York River, Chesapeake Bay, VA, showing the location of the three sites: Claybank (CB), Gloucester Point (GP), and Goodwin Island (GI). The three transects at GP and GI run perpendicular to shore and are marked by black lines. Dark shaded areas indicate 2010 seagrass coverage

Biological Sampling

Sampling was conducted by divers along fixed transects located perpendicular to the shoreline and extending just past the last observable shoot. Three permanent transects were set up in 2004 at GI, and three at GP, as part of the National Estuarine Research Reserve System-Wide Biological Monitoring Program (National Estuarine Research Reserve System 2012). No transects were established at CB because it was unvegetated throughout the study period. Annual aerial photography (e.g., Orth et al. 2011) was checked yearly along with periodic field checks to verify the continued absence of seagrass vegetation at CB throughout the study period.

From 2004 to 2011, vegetative cover estimates and shoot lengths were assessed monthly from April to October along all transects, at intervals determined by transect length (Moore 2009). The longest transect (GI3, 700 m) was sampled for depth at every 10 m and for vegetative cover at every 20 m. All other transects (GI1, 130 m; GI2, 300 m; GP1–3, 90 m) were sampled for depth at 5 m and vegetative cover at every 10 m. A 0.5-m × 0.5-m quadrat was haphazardly tossed three times along every sampling location, and Z. marina cover was estimated visually. Starting in 2010, R. maritima coverage was also monitored. Depth data was normalized to mean lower low water (MLLW) using tide data from the U.S. NOAA, National Ocean Survey tide gauge at the U.S. Coast Guard Training Center in Yorktown, VA (37°13′36″ N, 76°28′42″ W). This location is approximately at a midpoint distance between GI and GP.

Water Quality Sampling

Water quality measurements were made at all three of the study sites from 2004 to 2010 using YSI 6600 EDS V2 multi-parameter sondes which were fixed to pilings and located between 0.25 and 0.51 m above the sediment at each site. Water quality was measured at 15-min intervals, including turbidity (in NTU), chlorophyll fluorescence, temperature, salinity, pH, dissolved oxygen, and depth. These data were managed through the Virginia Estuarine and Coastal Observing System (VECOS) database and website (Virginia Estuarine and Coastal Observing System 2012). Diffuse downwelling attenuation of photosynthetically available radiation (PAR) was determined bi-weekly adjacent to the datasondes using triplicate water column measurements of downwelling photosynthetic photon flux density measured with a LI-192SA underwater quantum sensor (LI-COR) taken every 25 cm from 10 cm below the surface to 25 cm above the bottom.
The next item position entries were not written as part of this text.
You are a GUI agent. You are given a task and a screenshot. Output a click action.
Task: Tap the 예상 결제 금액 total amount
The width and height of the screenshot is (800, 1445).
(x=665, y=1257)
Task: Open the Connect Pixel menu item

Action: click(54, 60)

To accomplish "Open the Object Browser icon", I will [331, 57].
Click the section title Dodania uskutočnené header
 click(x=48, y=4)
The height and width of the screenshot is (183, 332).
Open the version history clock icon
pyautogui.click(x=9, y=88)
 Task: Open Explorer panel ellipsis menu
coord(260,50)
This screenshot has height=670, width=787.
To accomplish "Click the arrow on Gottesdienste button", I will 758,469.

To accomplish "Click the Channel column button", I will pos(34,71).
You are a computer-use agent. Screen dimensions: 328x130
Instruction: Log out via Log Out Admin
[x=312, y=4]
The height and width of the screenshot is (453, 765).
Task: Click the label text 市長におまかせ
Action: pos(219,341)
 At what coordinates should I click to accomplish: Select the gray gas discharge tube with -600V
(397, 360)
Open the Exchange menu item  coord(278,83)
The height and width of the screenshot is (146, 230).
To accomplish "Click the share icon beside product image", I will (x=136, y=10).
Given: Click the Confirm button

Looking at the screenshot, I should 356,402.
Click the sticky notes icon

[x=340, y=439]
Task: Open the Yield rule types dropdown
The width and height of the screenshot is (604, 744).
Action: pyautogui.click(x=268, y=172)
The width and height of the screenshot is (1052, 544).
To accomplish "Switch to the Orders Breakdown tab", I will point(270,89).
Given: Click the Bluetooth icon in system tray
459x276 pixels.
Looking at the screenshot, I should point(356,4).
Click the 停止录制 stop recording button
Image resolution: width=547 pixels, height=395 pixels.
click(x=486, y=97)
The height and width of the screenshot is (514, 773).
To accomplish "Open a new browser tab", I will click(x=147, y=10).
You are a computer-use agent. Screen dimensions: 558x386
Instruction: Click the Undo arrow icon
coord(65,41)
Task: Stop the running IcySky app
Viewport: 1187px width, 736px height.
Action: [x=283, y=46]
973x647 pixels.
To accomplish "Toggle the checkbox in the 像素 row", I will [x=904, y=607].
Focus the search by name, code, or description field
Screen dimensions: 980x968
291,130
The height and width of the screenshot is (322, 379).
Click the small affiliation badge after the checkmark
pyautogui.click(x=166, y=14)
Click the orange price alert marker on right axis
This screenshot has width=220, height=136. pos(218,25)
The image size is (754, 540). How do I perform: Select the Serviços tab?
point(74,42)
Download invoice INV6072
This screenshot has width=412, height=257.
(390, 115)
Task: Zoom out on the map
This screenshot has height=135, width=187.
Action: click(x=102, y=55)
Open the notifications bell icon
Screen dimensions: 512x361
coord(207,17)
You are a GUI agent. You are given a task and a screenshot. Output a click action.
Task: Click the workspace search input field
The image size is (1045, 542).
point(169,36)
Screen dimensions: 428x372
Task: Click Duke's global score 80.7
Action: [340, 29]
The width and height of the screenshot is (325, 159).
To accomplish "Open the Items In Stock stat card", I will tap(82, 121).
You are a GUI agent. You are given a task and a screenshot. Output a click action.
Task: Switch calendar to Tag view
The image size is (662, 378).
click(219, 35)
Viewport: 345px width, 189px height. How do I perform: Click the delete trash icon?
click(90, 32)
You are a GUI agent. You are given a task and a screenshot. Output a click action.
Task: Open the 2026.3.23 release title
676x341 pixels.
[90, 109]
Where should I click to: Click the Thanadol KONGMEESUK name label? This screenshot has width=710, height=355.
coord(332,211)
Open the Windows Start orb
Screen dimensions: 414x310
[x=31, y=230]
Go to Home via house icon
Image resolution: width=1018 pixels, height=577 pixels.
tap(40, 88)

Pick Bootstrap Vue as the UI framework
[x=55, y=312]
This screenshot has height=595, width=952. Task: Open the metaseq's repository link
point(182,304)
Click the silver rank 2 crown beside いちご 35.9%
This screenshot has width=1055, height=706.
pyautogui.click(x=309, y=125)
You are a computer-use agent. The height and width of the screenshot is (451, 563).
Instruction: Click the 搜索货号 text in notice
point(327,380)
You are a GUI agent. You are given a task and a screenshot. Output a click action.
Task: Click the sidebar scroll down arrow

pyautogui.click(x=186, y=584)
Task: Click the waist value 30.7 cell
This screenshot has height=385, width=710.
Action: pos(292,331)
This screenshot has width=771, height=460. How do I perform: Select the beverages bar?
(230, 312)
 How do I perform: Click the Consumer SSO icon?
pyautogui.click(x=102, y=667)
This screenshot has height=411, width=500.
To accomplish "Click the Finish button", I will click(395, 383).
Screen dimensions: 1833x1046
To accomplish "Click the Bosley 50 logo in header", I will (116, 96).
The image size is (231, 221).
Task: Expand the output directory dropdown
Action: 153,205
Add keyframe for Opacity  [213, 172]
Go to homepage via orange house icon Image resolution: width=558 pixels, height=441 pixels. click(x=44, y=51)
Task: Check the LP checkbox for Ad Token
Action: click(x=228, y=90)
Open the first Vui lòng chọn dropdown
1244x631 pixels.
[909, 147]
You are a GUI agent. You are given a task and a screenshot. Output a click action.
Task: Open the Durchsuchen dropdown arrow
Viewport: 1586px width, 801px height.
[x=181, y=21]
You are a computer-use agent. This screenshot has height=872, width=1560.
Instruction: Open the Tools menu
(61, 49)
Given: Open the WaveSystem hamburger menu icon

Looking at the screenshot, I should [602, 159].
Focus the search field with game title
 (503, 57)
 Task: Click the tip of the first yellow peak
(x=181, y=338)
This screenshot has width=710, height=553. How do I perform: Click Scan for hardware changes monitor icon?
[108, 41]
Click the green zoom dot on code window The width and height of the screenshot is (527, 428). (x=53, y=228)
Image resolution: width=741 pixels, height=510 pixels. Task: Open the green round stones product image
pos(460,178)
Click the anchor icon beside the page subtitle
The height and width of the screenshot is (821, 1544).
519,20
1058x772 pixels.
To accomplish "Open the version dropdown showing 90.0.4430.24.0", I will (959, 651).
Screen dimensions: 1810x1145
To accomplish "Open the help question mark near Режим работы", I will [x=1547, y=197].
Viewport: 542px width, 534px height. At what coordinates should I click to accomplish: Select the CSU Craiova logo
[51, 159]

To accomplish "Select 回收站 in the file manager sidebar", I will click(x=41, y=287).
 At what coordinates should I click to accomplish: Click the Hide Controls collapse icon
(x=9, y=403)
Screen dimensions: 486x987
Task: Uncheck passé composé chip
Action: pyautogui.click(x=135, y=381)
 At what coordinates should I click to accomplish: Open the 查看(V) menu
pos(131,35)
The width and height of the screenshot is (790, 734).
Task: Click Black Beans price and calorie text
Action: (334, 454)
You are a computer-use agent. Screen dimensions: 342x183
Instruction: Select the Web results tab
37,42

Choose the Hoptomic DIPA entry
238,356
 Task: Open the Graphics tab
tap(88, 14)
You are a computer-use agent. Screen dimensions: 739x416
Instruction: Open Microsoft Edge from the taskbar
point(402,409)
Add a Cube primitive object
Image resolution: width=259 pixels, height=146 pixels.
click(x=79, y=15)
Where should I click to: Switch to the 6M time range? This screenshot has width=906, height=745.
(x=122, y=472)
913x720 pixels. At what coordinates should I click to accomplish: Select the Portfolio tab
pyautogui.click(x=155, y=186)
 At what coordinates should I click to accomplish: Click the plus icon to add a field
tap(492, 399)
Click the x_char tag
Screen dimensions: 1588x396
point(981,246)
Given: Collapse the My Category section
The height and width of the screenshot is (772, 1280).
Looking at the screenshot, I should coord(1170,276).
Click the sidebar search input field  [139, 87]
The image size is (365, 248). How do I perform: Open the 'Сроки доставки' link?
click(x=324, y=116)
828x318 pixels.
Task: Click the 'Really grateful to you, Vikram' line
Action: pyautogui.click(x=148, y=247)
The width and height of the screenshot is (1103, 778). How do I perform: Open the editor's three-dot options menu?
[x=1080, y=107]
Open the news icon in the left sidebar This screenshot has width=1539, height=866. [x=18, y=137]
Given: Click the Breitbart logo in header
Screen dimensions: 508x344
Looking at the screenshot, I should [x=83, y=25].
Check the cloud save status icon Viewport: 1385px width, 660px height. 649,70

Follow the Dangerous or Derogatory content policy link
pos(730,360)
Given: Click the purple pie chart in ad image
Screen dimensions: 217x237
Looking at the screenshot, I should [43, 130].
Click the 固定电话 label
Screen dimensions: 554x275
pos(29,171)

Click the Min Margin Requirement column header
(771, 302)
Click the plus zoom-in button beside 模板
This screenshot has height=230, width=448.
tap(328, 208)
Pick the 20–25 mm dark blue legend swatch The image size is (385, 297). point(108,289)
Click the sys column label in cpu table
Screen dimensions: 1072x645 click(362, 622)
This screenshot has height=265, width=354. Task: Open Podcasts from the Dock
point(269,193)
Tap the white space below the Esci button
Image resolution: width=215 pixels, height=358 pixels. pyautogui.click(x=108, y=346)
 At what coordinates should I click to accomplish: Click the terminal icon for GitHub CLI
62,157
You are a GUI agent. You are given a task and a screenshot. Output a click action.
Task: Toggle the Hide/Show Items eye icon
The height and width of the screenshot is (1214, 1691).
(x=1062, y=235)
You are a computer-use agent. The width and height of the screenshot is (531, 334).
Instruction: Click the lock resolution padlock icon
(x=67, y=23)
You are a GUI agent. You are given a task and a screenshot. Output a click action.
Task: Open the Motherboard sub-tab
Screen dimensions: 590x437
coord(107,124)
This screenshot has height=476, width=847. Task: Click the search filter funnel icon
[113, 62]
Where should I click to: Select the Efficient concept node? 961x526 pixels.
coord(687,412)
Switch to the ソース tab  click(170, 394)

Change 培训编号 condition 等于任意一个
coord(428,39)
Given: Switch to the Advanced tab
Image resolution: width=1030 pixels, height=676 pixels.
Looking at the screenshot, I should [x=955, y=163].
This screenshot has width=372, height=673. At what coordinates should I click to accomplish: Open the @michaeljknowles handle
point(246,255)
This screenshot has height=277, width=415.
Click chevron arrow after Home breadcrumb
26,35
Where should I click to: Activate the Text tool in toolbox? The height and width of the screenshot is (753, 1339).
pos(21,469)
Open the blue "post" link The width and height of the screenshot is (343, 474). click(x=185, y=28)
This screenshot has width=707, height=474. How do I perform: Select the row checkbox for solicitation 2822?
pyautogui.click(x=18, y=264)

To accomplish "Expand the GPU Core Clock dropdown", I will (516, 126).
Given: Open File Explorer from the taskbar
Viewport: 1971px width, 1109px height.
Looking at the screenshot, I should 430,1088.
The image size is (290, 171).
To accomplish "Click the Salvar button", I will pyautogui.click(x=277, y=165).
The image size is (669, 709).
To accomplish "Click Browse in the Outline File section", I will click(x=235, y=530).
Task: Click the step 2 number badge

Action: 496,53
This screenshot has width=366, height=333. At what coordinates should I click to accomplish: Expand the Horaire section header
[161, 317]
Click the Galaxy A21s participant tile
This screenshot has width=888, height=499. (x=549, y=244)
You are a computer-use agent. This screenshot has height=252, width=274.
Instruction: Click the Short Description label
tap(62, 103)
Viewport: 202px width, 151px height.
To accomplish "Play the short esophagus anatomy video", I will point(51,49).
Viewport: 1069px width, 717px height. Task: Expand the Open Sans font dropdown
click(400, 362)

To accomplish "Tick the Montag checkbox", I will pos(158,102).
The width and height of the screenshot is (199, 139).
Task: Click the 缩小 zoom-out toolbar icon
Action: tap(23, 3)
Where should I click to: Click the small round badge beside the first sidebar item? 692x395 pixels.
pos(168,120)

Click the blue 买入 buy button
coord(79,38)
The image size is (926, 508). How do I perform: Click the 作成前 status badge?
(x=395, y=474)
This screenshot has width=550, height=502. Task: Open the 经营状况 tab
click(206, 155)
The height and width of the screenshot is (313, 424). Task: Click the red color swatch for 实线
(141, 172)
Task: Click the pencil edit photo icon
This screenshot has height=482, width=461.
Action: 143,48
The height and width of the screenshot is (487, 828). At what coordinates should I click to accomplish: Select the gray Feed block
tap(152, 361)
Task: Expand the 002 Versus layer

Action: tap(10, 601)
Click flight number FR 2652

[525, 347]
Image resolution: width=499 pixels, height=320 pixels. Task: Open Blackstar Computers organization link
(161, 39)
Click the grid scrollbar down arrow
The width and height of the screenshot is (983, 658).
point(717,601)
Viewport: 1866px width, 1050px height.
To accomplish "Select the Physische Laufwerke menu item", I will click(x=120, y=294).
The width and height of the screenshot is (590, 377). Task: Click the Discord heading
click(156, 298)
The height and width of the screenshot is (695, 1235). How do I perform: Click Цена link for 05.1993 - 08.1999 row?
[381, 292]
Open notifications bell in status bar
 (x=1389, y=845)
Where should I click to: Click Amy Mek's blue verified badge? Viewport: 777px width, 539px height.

YSI turbidity measurements were modeled to light attenuation by least squares regression relating turbidity to downwelling light attenuation coefficients (Kd) using the simultaneously measured light profiles and turbidities taken throughout the course of the studies. Downwelling insolation measurements of PAR were continuously recorded using a LI-190SA terrestrial quantum sensor (LI-COR) at 15-min intervals. The measurements were made at Taskinas Creek (37°24′55″ N, 76°42′53″ W), which is a Chesapeake Bay National Estuarine Research Reserve in Virginia meteorological monitoring site located along the York River approximately 12 km northwest of CB.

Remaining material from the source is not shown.